Ever since the outbreak, many western media, elites, and governments have bought into the lies of the Chinese regime. However, one country behaved decisively and distinctively from others. On January 22, one day before China locked down the city of Wuhan, North Korea closed its borders to all foreign tourists. It was the very first country that enacted a travel ban into and out of China.

Communists are masters of deception. The best person who easily sees through the lies of a Communist government is, perhaps, from another Communist government.

Endnotes:
[1] World Health Organization, Summary of probable SARS cases with onset of illness from 1 November 2002 to 31 July 2003.
https://www.who.int/csr/sars/country/table2004_04_21/en/.
[2] Pottinger, Matthew. “Outraged Surgeon Forces China To Swallow a Dose of the Truth.” The Wall Street Journal, 22 April 2003.
https://www.wsj.com/articles/SB105097464285708600.
[3] Cole, Harry and Owen, Glen. “Downing Street says China faces a ‘reckoning’ over their handling of coronavirus and risks becoming a ‘pariah state’ as Boris Johnson faces pressure to scrap the Huawei deal.”
Daily Mail, 28 March 2020.
https://www.dailymail.co.uk/news/article-8163767/Downing-Street-says-China-faces-reckoning-coronavirus.html.
[4] Chakraborty, Barnini. “Wuhan residents say coronavirus figures released by China don’t add up.” FOX News, 30 March 2020.
https://www.foxnews.com/world/wuhan-residents-say-coronavirus-figures-released-by-china-dont-add-up.

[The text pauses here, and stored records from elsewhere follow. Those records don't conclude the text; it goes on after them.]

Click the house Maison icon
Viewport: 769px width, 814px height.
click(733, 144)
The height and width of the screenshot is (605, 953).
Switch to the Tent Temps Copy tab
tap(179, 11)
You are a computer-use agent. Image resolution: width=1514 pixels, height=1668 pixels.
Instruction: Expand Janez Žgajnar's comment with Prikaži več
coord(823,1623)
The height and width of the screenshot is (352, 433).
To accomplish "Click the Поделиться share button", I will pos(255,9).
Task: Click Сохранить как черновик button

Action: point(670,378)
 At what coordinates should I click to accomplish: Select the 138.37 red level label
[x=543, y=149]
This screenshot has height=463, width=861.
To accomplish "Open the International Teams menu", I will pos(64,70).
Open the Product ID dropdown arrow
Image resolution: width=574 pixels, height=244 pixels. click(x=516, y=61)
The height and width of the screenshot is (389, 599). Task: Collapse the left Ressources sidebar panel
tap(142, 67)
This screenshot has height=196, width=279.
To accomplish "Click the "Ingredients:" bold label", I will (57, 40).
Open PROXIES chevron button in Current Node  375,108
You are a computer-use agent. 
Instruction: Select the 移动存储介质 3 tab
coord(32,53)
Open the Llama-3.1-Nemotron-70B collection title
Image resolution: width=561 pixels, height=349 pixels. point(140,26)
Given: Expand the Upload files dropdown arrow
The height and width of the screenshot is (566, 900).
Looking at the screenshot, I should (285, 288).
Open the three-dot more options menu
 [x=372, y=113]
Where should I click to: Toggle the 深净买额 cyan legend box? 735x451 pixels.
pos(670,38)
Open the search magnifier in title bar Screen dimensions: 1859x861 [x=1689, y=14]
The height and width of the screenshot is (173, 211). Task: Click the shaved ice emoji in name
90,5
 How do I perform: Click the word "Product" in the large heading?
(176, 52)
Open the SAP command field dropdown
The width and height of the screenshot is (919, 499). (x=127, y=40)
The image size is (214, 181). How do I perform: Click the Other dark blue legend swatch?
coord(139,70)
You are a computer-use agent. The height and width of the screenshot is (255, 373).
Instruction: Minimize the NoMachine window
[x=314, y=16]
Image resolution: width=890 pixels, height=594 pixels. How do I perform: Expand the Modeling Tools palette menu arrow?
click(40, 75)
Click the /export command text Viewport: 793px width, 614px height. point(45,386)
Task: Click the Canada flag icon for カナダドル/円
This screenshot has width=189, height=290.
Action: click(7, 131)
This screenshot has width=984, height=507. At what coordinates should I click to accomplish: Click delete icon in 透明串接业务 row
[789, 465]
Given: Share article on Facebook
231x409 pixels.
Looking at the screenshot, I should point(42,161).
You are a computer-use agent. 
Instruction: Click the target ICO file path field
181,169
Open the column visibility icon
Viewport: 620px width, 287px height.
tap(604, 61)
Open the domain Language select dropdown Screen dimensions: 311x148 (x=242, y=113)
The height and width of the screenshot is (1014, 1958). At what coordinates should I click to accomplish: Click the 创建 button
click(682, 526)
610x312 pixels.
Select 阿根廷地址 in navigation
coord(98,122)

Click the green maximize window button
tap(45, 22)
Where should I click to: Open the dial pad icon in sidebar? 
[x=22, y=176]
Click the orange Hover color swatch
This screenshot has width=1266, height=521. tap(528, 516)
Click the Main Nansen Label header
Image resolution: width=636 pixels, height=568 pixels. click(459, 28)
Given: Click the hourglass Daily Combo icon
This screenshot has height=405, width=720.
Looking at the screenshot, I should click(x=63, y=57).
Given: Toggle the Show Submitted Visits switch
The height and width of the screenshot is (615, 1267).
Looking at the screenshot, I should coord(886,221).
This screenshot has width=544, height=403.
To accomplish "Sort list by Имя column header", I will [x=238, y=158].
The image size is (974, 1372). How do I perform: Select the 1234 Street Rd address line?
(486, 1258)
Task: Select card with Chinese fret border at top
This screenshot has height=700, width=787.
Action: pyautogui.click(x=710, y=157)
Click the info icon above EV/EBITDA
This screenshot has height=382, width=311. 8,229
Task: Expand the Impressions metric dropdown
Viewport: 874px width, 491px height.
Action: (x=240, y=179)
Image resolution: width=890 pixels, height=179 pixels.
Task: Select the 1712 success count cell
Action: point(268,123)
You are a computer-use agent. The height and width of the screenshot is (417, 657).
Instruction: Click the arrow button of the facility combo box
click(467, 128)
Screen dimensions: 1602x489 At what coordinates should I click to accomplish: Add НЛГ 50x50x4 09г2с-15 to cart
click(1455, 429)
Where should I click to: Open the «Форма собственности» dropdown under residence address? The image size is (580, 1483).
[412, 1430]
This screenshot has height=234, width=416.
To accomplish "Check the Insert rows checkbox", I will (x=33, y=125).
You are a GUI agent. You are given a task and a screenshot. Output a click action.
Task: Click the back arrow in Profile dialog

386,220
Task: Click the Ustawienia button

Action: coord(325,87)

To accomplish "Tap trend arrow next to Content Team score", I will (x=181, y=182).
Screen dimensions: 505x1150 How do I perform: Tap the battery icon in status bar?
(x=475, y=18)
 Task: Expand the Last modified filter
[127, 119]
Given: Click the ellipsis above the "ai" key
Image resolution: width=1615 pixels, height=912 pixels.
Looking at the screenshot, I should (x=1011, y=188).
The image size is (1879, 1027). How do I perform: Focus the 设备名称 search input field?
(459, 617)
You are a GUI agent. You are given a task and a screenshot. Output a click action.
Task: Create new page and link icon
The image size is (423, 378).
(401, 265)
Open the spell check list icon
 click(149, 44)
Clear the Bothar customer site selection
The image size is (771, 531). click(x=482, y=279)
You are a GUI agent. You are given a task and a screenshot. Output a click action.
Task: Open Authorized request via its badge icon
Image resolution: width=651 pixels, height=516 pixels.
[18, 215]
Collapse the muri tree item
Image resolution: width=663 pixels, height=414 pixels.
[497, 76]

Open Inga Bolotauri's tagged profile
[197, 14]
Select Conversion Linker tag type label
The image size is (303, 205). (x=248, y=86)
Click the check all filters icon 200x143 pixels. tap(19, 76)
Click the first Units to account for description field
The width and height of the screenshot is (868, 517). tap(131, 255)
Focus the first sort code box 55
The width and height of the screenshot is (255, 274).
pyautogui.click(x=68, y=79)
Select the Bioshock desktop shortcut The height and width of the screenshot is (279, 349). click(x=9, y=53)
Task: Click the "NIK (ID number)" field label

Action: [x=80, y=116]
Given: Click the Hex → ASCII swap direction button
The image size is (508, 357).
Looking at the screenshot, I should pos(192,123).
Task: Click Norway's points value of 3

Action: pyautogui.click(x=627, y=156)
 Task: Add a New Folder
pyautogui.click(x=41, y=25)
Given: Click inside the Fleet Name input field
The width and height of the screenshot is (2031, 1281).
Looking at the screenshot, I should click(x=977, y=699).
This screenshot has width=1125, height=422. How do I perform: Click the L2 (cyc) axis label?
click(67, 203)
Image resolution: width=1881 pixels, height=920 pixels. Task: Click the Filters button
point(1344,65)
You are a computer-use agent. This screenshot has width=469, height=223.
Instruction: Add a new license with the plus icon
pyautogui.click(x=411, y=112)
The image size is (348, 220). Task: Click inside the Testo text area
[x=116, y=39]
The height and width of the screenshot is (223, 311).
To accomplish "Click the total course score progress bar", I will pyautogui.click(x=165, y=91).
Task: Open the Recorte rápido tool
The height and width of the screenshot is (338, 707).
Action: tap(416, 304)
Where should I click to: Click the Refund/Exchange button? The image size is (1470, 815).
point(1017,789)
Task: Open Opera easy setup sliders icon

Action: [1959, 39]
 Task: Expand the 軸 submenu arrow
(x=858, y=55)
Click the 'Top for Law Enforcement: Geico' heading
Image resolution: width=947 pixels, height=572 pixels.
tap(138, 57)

[5] Amaro, Silvia. “Italy’s coronavirus death toll is more than double China’s — this might be why.” CNBC, 29 March 2020.
https://www.cnbc.com/2020/03/27/why-coronavirus-deaths-are-higher-in-italy-spain-than-in-china.html.
[6] Wildau, Gabriel. “China’s economy is 12% smaller than official data say, study finds.” Financial Times, 6 March 2019.https://www.ft.com/content/961b4b32-3fce-11e9-b896-fe36ec32aece.
[7] Tan, Huileng. “As China’s cases dwindle, Beijing strives to take the lead in the coronavirus crisis.” CNBC, 3 April, 2020.